Write a Memory Allocator for PyTorch

Introduction

PyTorch docs 中描述了 cuda memory management, 其中简单提到了 cuda 的内存分配方法，以及 PyTorch 提供的一些用于观察内存分配情况的方法，可见 torch cuda memory. 此外，PyTorch 允许用户为 cuda 自定义内存分配器 (memory allocator), 只需提供特定的接口即可。当然，Memory Allocator 不仅在 GPU 资源分配中至关重要，也在操作系统等其它领域不可或缺。接下来我们将动手为 cuda 实现一个内存分配器。

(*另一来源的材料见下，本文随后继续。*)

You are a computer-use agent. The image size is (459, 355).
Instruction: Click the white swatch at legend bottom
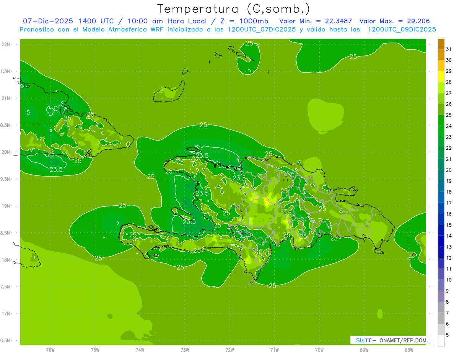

Interface & First Approach

按照 PyTorch docs 的说法，我们需要用 C/C++ 实现如下两个接口：

#include <sys/types.h>
#include <cuda_runtime_api.h>
#include <iostream>
// Compile with g++ alloc.cc -o alloc.so -I/usr/local/cuda/include -shared -fPIC
extern "C" {
void* my_malloc(ssize_t size, int device, cudaStream_t stream) {
   void *ptr;
   cudaMalloc(&ptr, size);
   std::cout<<"alloc "<<ptr<<size<<std::endl;
   return ptr;
}

void my_free(void* ptr, ssize_t size, int device, cudaStream_t stream) {
   std::cout<<"free "<<ptr<< " "<<stream<<std::endl;
   cudaFree(ptr);
}
}

然后把这两个接口 export 到 Python 中：

import torch

# Load the allocator
new_alloc = torch.cuda.memory.CUDAPluggableAllocator(
    'alloc.so', 'my_malloc', 'my_free')
# Swap the current allocator
torch.cuda.memory.change_current_allocator(new_alloc)
# This will allocate memory in the device using the new allocator
b = torch.zeros(10, device='cuda')

以上是一个 naive 的实现方案。在 my_alloc() 函数中，我们调用 cuda_runtime_api.h 中的 cudaMalloc() 函数来进行 cuda 内存分配，并在 my_free() 函数中调用 cudaFree() 函数进行内存释放。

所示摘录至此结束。